I explained it here: How to connect formidable file upload to socket.io in Node.js
I'm working on a project in NodeJS which involves file upload. The upload is done on the client side with the code:
$('#file-upload').bind('change focus click', function() {
var file = jQuery(this)[0].files[0];
if (file && file.fileName) {
var xhr = new XMLHttpRequest();
xhr.upload.addEventListener('progress', onProgressHandler, false);
xhr.upload.addEventListener('load', transferComplete, false);
xhr.open('POST', '/upload', true);
xhr.setRequestHeader('X-Requested-With', 'XMLHttpRequest');
xhr.setRequestHeader('X-File-Name', encodeURIComponent(file.fileName));
xhr.setRequestHeader('Content-Type', 'application/octet-stream');
xhr.send(file);
function onProgressHandler(evt) {
var percentage = event.loaded/event.total*100;
console.log(percentage);
}
function transferComplete(evt) {
console.log('Done');
}
}
});
And on the server-side, I use:
app.post('/upload', function(req, res, next) {
if(req.xhr) {
console.log('Uploading...');
var fName = req.header('x-file-name');
var fSize = req.header('x-file-size');
var fType = req.header('x-file-type');
var ws = fs.createWriteStream('./'+fName)
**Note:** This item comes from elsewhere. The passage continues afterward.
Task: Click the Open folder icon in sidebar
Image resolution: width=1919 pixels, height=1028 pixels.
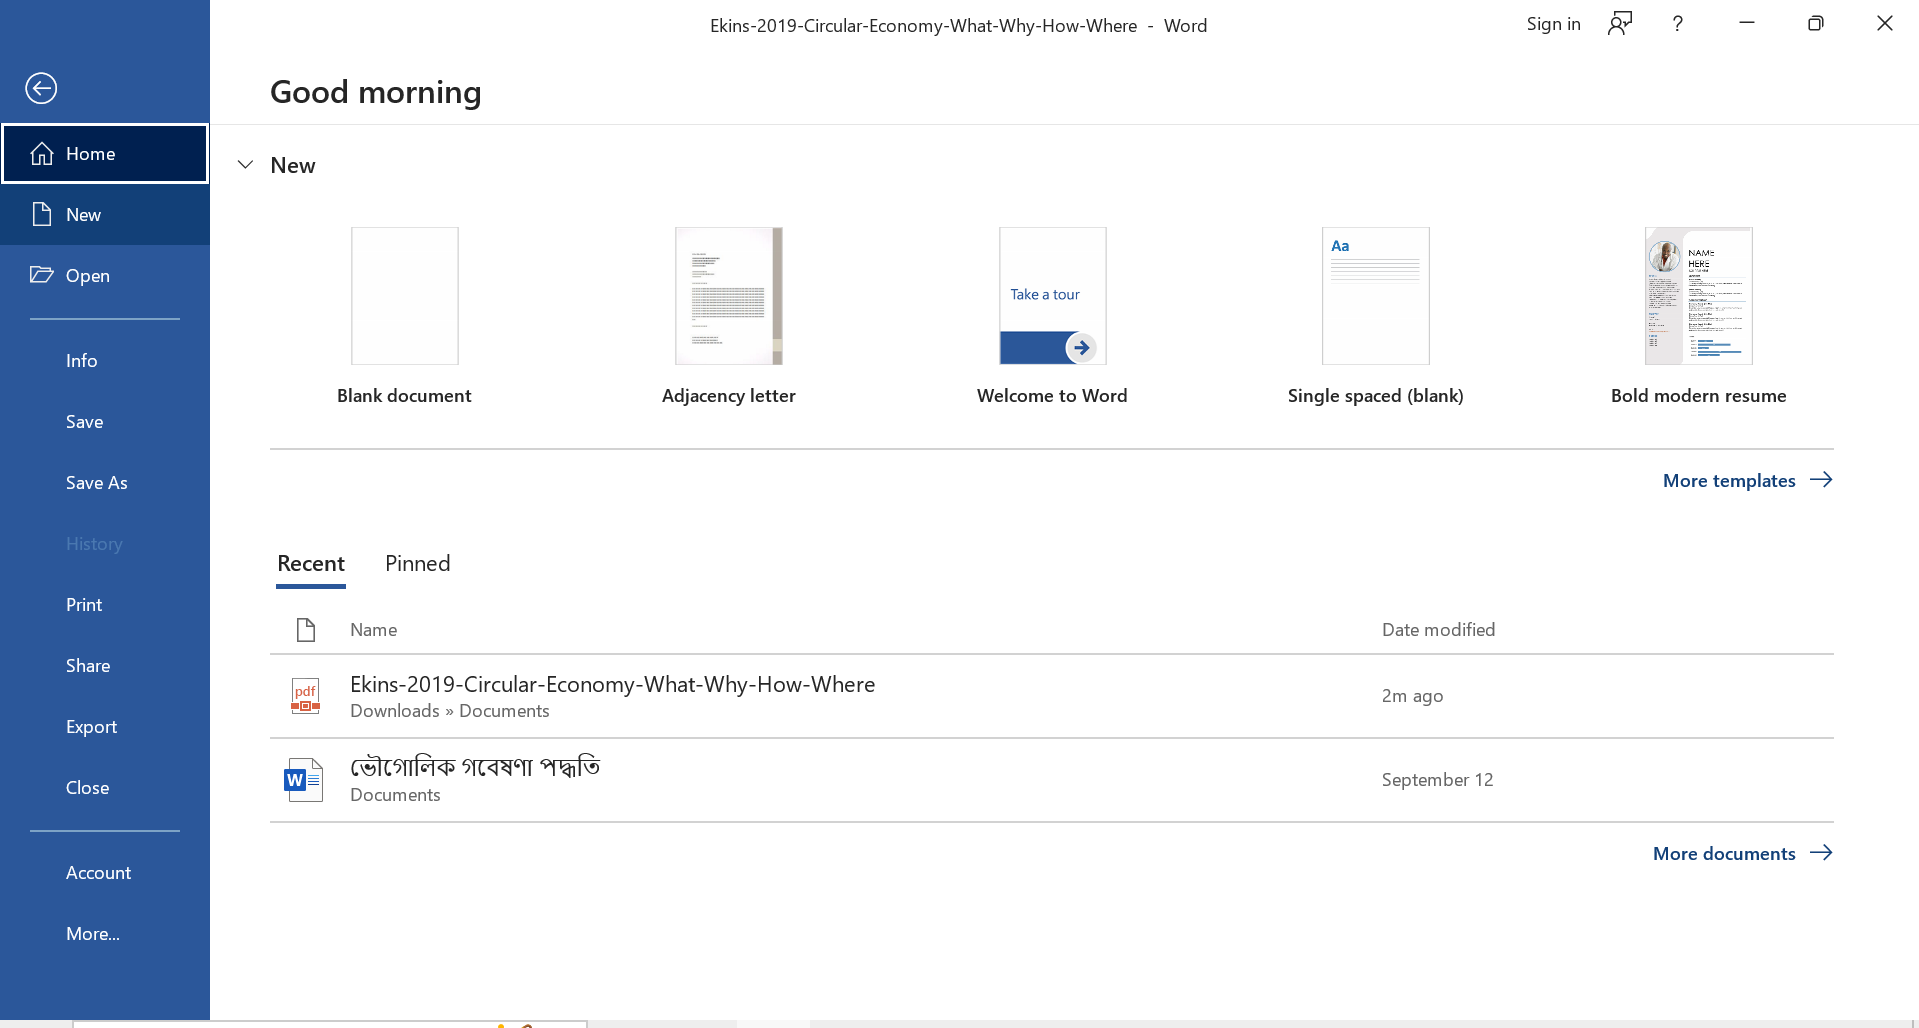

req.on('data', function(data) {
console.log('DATA');
ws.write(data);
});
req.on('end', function() {
console.log('All Done!!!!');
});
}
});
This code does work alone, but when combined with the rest of my much larger project, it seems to chop of the beginning of large files, and ignore small files all together. If I upload a small file, the console.log('DATA') never fires and it does fire for large files, but not for the beginning of the file. I believe for some reason it is sending the file early and by the time my function picks it up the beginning (or in the case of a small file, the entire thing) has already sent. I don't know what would be causing this, though.
Thanks!
I figured it out. There was so much logic between my route being defined and the actual file upload code running that it wasn't ready listening for the file.
I am having this exact same problem. It bothers me that having too much logic between the request and the on('data') event is the problem. I"m testing with a local server, and the amount of logic between the start of the request and registering the on data event is negligible. But the fact that I don't need to cross the internet to do my upload is making this problem that much worse? Are you still experiencing this issue?